- **Tasks to complete**
**a)** Answer the following questions about the post on FIR filter latency.
(i) How many taps must an FIR filter have to achieve a truly "brick-wall" cut-off?
(ii) What is done to the coefficients to avoid discontinuities?
(iii) What does the post identify as the operating principle of reverb?
**b)** Reproduce everything from "To reduce the" down to "not fast enough)." in the post on FIR filter latency, substituting "multiply operations" for "multiplications".

- **Provided text**
┏━━

There are practical limitations of these things that are significant. Part of the problem is dealing with the finite length of a filter in practical systems. For an FIR filter to have a truly “brick-wall” cut-off, the filter must have an infinite number of taps. Worse than that, if a device were to have a “perfect” response it would have to begin having an output before it actually recieves the input. This is a major difficulty but since perfection is not necessary we can get around that.

To reduce the aberrations induced by filters that are not infinite in length the coefficients (the scaled versions of the impulse response) are windowed (think of it as fading in and out at the beginning and end) to avoid discontinuities. The longer the delay line is, the more accurate it can be but the intrinsic delay is only the delay to the first active tap (with a sufficiently large coefficient) plus the time needed for the calculations. The more taps you have, the more multiplications and additions you have. Since you need all of the calculation of all the taps to be done within one sample interval for real-time operation the calculations themselves cannot add latency (but they can make your system choke if it is not fast enough).

While I have not used the plug-in I think it is possible that the source of the latency in SIR is the direct or “dry” signal portion of the impulse response. If used as a totally “wet” reverb (in an aux channel for instance) latency (to the first echo) would have to be huge to be an issue. The operating principle of reverb IS delay.

┗━━

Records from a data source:
┏━━

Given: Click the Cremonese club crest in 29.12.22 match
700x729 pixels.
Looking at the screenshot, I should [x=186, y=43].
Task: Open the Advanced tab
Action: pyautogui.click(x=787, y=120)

┗━━

- **Outputs by task**
**a)**
(i) An infinite number of taps.
(ii) They are windowed.
(iii) Delay.

**b)**
To reduce the aberrations induced by filters that are not infinite in length the coefficients (the scaled versions of the impulse response) are windowed (think of it as fading in and out at the beginning and end) to avoid discontinuities. The longer the delay line is, the more accurate it can be but the intrinsic delay is only the delay to the first active tap (with a sufficiently large coefficient) plus the time needed for the calculations. The more taps you have, the more multiply operations and additions you have. Since you need all of the calculation of all the taps to be done within one sample interval for real-time operation the calculations themselves cannot add latency (but they can make your system choke if it is not fast enough).